Good Neighbours Schemes are established and run by local people to provide day-to-day support for other residents who may need help on an occasional or regular basis.
The aim is to support neighbours to maintain a good quality of life, remain independent in their own homes if they wish to, and reduce their reliance on statutory health and care support systems.
How the scheme works
In order for a Good Neighbours scheme to work in a village, parish area or neighbourhood, we need at least one person from that area to volunteer as a co-ordinator. Their job is to match people who need help, with volunteers in the area who are willing to give that help.

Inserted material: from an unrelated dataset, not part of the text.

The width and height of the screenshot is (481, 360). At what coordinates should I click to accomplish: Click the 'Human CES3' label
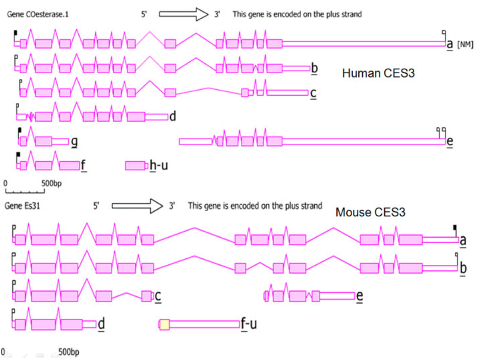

The overall aim is to help vulnerable or older people with everyday tasks such as:
- Dog walking and caring for pets during holiday or illness
- Household tasks such as setting up televisions, changing light bulbs or batteries in smoke alarms
- Help with shopping
- Support filling in forms, writing letters, reading or using computers and the internet
- Offering lifts to a GP surgery, clinic, hospital, day centre or other appointments.
How it benefits communities
Good Neighbours schemes are a great way of bringing a community together to help everyone - both the local volunteers as well as the people they are helping.
For volunteers, the scheme is a chance to:
- Get involved with your community and do as much or as little as you want. There's no need to feel awkward if you can't always help
- Meet new people who you might not have met otherwise, including those from different generations
- Make good use of whatever time you have to spare as well as particular skills you may have, such as IT or gardening expertise.
The benefits for those being helped include:
- A chance to access support to complete jobs that may normally be difficult to do alone
- An opportunity to meet new people and make friends
- People no longer need to feel they are 'bothering' neighbours if they need to ask for help frequently
- Help people to stay in their own home for longer as they get older
- Soften the impact of losing local services such as the village shop or post office.
The scheme aims to provide a social 'safety net' for the village or local area in which it is operating. Volunteers complete practical tasks (such as driving or shopping) and/or provide emotional support, such as befriending. They do not offer specialist care or play any role that should be left to professional, qualified services. Nor do they provide volunteers to carry out skilled tasks that are appropriate for qualified tradespeople.